Regulation (EC) No 883/2004 of 29 April 2004 provides that insured persons can obtain in an EU Member State, in one of the other EEA countries (Iceland, Liechtenstein, Norway) and in Switzerland, in addition to necessary and urgent treatment during temporary stays, treatment appropriate to their condition where the treatment in question is among the benefits provided for by the legislation in the Member State where the person concerned resides and where he/she cannot be given such treatment within a time limit which is medically justifiable, taking into account his/her current state of health and the probable course of his/her illness.
Directive 2011/24/EU of 9 March 2011 provides that insured persons can obtain, in one of the Member States of the European Union, the treatments provided by their health system, with the exception of: services in the field of long-term care, allocation of and access to organs for the purpose of organ transplants and public vaccination programmes against infectious diseases.
Regulation (EC) No 883/2004 of 29 April 2004 provides that health services are delivered by public or private health facilities or professionals affiliated with the health system of the country of treatment.
Directive 2011/24/EU of 9 March 2011 provides that reimbursable services may be provided by public and private healthcare providers, even not affiliated with the health system of the country of treatment.
Which of the two schemes is best for you?
In order to evaluate which of the two legal instruments best suits your needs, you should contact your competent institution (if you are registered with the Italian National Health Service, this is the Local Health Authority (ASL) to which you belong) or your National Contact Point which will be able to give you information appropriate to your medical condition.

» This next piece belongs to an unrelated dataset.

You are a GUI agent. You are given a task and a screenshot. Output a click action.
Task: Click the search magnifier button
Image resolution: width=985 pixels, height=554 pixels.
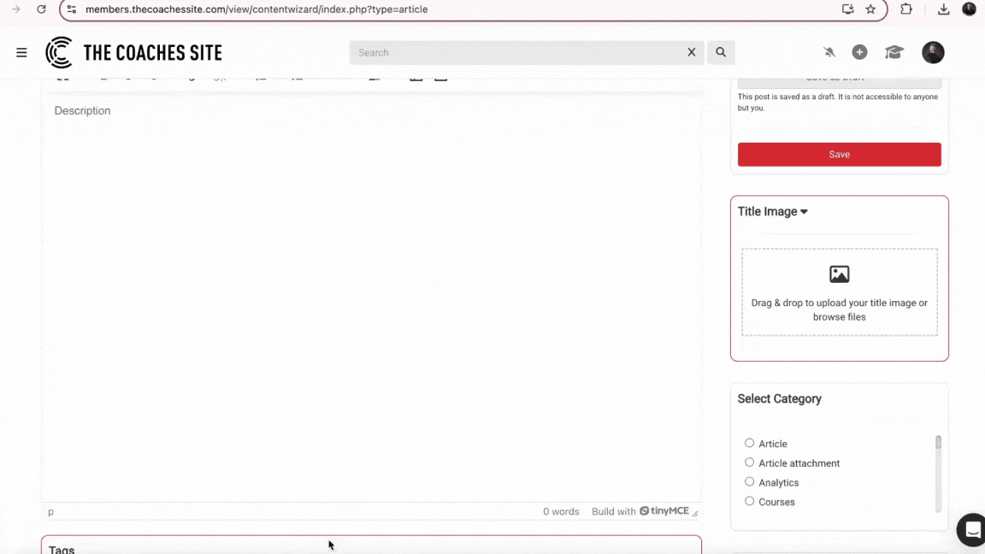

Under the Directive, you can receive in another EU Member State the same health services that your health system offers you in your country, except for long-term care (the purpose of which is to support people in need of assistance in carrying out everyday and routine tasks), and except for access to and the allocation of organs for the purpose of organ transplants and public vaccination programmes against infectious diseases.
Contact your competent institution (if you are registered with the Italian National Health Service, the Local Health Authority (ASL) to which you belong) or your National Contact Point to find out exactly which types of treatment fall under the Directive and which of these require prior authorisation for reimbursement.
Can I seek healthcare abroad if the treatment is not promptly available in Italy?
You can seek healthcare abroad if it is not available promptly in your territory, but you must check with the competent institution (if you are registered in the Italian National Health Service, the ASL to which you belong) to find out if you need prior authorisation and if you will be reimbursed for the health services upon your return to your country.
EU Member States may limit the application of cross-border healthcare where this is justified by overriding reasons of general interest, such as planning requirements relating to the aim of ensuring sufficient and permanent access to a balanced range of high-quality treatment in the Member State concerned or to the wish to control costs and avoid, as far as possible, any waste of financial, technical and human resources.
The limitations may concern both the reimbursement of costs incurred by patients treated in another Member State and access to healthcare by patients from other Member States.
Before leaving, check if there are any such restrictions, also through your National Contact Point.
In Italy, any restrictions are published on the portal of the Ministry of Health and on the websites of the Regions and Autonomous Provinces concerned.